Afghanistan: The Fight Against Terrorism and the Road to Recovery

In January, I visited Afghanistan for four days to learn more about its prospects for political, social and economic reconstruction.  I met with members of the Afghan interim administration, representatives of the United States (US) government, officials at the United Nations office in Kabul and a variety of military and civilian authorities from several countries.

The places I saw and the people I met convinced me more than ever that the highest priority for involvement in Afghanistan—immediately and in the long term—is to help it achieve stability.

I asked the Afghan minister of Education, Rasul Amin, what resources his department needed most urgently. He looked me in the eye and said, “Security. Without that nothing can be built.”  The Minister was less concerned about getting new textbooks to replace the old books—the ones that explain math with pictures of land mines and guns—than he was about the physical safety of his students.

At the old Soviet Embassy, I saw 20,000 refugees from the Shomali Plain living in absolute squalor. The windows had nothing more than plastic sheeting to keep out the snow and sub-zero chill. The sewage system could only generously be described as rudimentary.  The people who lived there had little food, little water, little hope.  But they said they can’t go back to their lives as farmers now because they have no assurance that their families will be safe if they try to return.

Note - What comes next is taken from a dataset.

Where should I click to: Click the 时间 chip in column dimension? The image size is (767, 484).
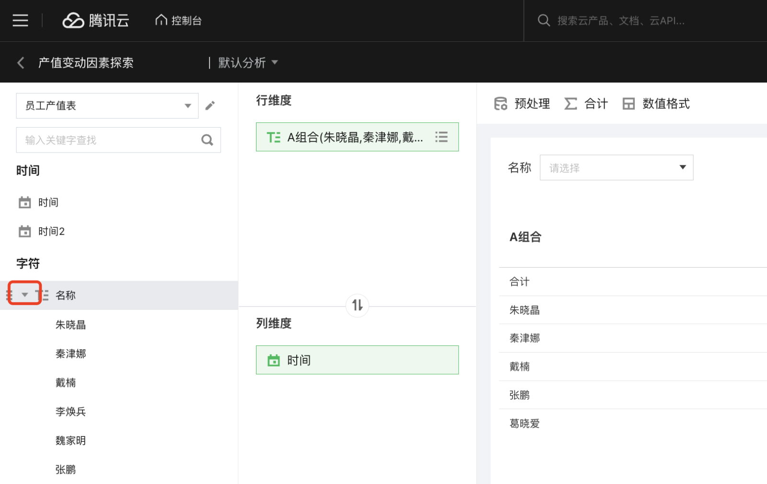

Taking this trip certainly strengthened my belief in the need for a firm international commitment to Afghanistan.

Our first order of business should be to ensure the immediate provision of sufficient funds to let the interim authority perform the basic functions of a civil government. 

Similarly, we must ensure the operational success of a robust, well-equipped international security force with the mandate and rules of engagement necessary to prevent Afghanistan from relapsing into chaos.

We must also facilitate the creation and training of an independent Afghan army and police force, to take over the duties of the international security force.

The world community must provide sufficient financial assistance to bring about the political, social and economic recovery of Afghanistan. This has to be a long-term commit­ment, and should not come at the expense of existing aid programs elsewhere in the world.

There are two basic elements to the overall equation in Afghanistan: military and economic. We have to craft our policies carefully on both fronts if we are to build upon the battlefield success our men and women in uniform have achieved over the past few months.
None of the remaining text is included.